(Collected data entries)
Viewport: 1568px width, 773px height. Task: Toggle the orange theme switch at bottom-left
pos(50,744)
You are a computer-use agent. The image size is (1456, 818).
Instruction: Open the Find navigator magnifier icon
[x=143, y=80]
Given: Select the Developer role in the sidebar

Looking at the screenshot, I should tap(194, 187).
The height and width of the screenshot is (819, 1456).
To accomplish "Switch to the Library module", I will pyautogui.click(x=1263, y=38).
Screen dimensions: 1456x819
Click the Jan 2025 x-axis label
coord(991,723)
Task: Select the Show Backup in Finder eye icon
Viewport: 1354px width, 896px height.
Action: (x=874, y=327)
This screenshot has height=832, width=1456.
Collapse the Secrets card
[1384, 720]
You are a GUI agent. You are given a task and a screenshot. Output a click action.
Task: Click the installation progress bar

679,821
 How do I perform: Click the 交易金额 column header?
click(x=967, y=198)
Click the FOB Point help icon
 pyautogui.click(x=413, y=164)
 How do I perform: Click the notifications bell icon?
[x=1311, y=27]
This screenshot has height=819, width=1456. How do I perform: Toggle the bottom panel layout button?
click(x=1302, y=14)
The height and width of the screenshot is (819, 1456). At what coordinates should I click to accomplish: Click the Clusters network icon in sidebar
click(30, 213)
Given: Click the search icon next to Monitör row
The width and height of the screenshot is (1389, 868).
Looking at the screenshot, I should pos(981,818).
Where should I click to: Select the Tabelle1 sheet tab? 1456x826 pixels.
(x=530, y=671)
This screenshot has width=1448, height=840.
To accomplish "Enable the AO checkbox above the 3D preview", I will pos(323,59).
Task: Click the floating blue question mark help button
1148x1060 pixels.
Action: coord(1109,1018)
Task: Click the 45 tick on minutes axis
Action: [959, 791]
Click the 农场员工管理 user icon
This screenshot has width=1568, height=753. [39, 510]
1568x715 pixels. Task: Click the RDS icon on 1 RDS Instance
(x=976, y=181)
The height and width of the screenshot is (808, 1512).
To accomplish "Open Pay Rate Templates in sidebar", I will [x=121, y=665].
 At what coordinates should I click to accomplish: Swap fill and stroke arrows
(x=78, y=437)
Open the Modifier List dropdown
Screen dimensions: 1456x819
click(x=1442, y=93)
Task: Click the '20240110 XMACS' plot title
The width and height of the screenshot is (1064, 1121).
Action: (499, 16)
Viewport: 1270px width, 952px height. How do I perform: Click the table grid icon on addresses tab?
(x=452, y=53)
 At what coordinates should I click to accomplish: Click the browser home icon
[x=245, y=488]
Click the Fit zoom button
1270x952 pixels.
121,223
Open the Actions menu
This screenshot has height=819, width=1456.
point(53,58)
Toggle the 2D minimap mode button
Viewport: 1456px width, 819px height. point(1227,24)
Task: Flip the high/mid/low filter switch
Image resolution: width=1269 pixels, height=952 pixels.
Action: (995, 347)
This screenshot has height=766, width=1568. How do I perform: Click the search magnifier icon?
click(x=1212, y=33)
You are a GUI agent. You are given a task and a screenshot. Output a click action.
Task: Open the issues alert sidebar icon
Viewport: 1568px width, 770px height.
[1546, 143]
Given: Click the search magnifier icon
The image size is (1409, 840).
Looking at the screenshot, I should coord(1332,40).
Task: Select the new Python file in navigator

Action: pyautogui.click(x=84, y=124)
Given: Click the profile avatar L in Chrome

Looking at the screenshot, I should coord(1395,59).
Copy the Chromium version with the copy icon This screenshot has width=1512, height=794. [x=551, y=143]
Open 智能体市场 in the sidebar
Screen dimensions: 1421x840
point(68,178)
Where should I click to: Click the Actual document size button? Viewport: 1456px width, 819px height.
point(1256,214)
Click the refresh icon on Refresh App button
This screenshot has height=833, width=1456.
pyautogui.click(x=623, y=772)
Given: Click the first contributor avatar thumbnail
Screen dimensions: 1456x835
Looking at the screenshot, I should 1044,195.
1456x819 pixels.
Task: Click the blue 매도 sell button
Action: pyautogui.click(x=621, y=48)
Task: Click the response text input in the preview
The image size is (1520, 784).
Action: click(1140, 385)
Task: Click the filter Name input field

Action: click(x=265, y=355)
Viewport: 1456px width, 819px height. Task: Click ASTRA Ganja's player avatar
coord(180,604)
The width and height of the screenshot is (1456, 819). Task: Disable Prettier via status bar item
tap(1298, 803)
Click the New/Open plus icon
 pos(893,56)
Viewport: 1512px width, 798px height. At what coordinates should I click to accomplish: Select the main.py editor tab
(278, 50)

* **ASSIGNMENT**
Every record must be output again with its wording unchanged.

* **SOLUTION FOR THIS EXERCISE**
Viewport: 1568px width, 773px height. Task: Toggle the orange theme switch at bottom-left
pos(50,744)
You are a computer-use agent. The image size is (1456, 818).
Instruction: Open the Find navigator magnifier icon
[x=143, y=80]
Given: Select the Developer role in the sidebar

Looking at the screenshot, I should tap(194, 187).
The height and width of the screenshot is (819, 1456).
To accomplish "Switch to the Library module", I will pyautogui.click(x=1263, y=38).
Screen dimensions: 1456x819
Click the Jan 2025 x-axis label
coord(991,723)
Task: Select the Show Backup in Finder eye icon
Viewport: 1354px width, 896px height.
Action: (x=874, y=327)
This screenshot has height=832, width=1456.
Collapse the Secrets card
[1384, 720]
You are a GUI agent. You are given a task and a screenshot. Output a click action.
Task: Click the installation progress bar

679,821
 How do I perform: Click the 交易金额 column header?
click(x=967, y=198)
Click the FOB Point help icon
 pyautogui.click(x=413, y=164)
 How do I perform: Click the notifications bell icon?
[x=1311, y=27]
This screenshot has height=819, width=1456. How do I perform: Toggle the bottom panel layout button?
click(x=1302, y=14)
The height and width of the screenshot is (819, 1456). At what coordinates should I click to accomplish: Click the Clusters network icon in sidebar
click(30, 213)
Given: Click the search icon next to Monitör row
The width and height of the screenshot is (1389, 868).
Looking at the screenshot, I should pos(981,818).
Where should I click to: Select the Tabelle1 sheet tab? 1456x826 pixels.
(x=530, y=671)
This screenshot has width=1448, height=840.
To accomplish "Enable the AO checkbox above the 3D preview", I will pos(323,59).
Task: Click the floating blue question mark help button
1148x1060 pixels.
Action: coord(1109,1018)
Task: Click the 45 tick on minutes axis
Action: [959, 791]
Click the 农场员工管理 user icon
This screenshot has width=1568, height=753. [39, 510]
1568x715 pixels. Task: Click the RDS icon on 1 RDS Instance
(x=976, y=181)
The height and width of the screenshot is (808, 1512).
To accomplish "Open Pay Rate Templates in sidebar", I will [x=121, y=665].
 At what coordinates should I click to accomplish: Swap fill and stroke arrows
(x=78, y=437)
Open the Modifier List dropdown
Screen dimensions: 1456x819
click(x=1442, y=93)
Task: Click the '20240110 XMACS' plot title
The width and height of the screenshot is (1064, 1121).
Action: (499, 16)
Viewport: 1270px width, 952px height. How do I perform: Click the table grid icon on addresses tab?
(x=452, y=53)
 At what coordinates should I click to accomplish: Click the browser home icon
[x=245, y=488]
Click the Fit zoom button
1270x952 pixels.
121,223
Open the Actions menu
This screenshot has height=819, width=1456.
point(53,58)
Toggle the 2D minimap mode button
Viewport: 1456px width, 819px height. point(1227,24)
Task: Flip the high/mid/low filter switch
Image resolution: width=1269 pixels, height=952 pixels.
Action: (995, 347)
This screenshot has height=766, width=1568. How do I perform: Click the search magnifier icon?
click(x=1212, y=33)
You are a GUI agent. You are given a task and a screenshot. Output a click action.
Task: Open the issues alert sidebar icon
Viewport: 1568px width, 770px height.
[1546, 143]
Given: Click the search magnifier icon
The image size is (1409, 840).
Looking at the screenshot, I should coord(1332,40).
Task: Select the new Python file in navigator

Action: pyautogui.click(x=84, y=124)
Given: Click the profile avatar L in Chrome

Looking at the screenshot, I should coord(1395,59).
Copy the Chromium version with the copy icon This screenshot has width=1512, height=794. [x=551, y=143]
Open 智能体市场 in the sidebar
Screen dimensions: 1421x840
point(68,178)
Where should I click to: Click the Actual document size button? Viewport: 1456px width, 819px height.
point(1256,214)
Click the refresh icon on Refresh App button
This screenshot has height=833, width=1456.
pyautogui.click(x=623, y=772)
Given: Click the first contributor avatar thumbnail
Screen dimensions: 1456x835
Looking at the screenshot, I should 1044,195.
1456x819 pixels.
Task: Click the blue 매도 sell button
Action: pyautogui.click(x=621, y=48)
Task: Click the response text input in the preview
The image size is (1520, 784).
Action: click(1140, 385)
Task: Click the filter Name input field

Action: click(x=265, y=355)
Viewport: 1456px width, 819px height. Task: Click ASTRA Ganja's player avatar
coord(180,604)
The width and height of the screenshot is (1456, 819). Task: Disable Prettier via status bar item
tap(1298, 803)
Click the New/Open plus icon
 pos(893,56)
Viewport: 1512px width, 798px height. At what coordinates should I click to accomplish: Select the main.py editor tab
(278, 50)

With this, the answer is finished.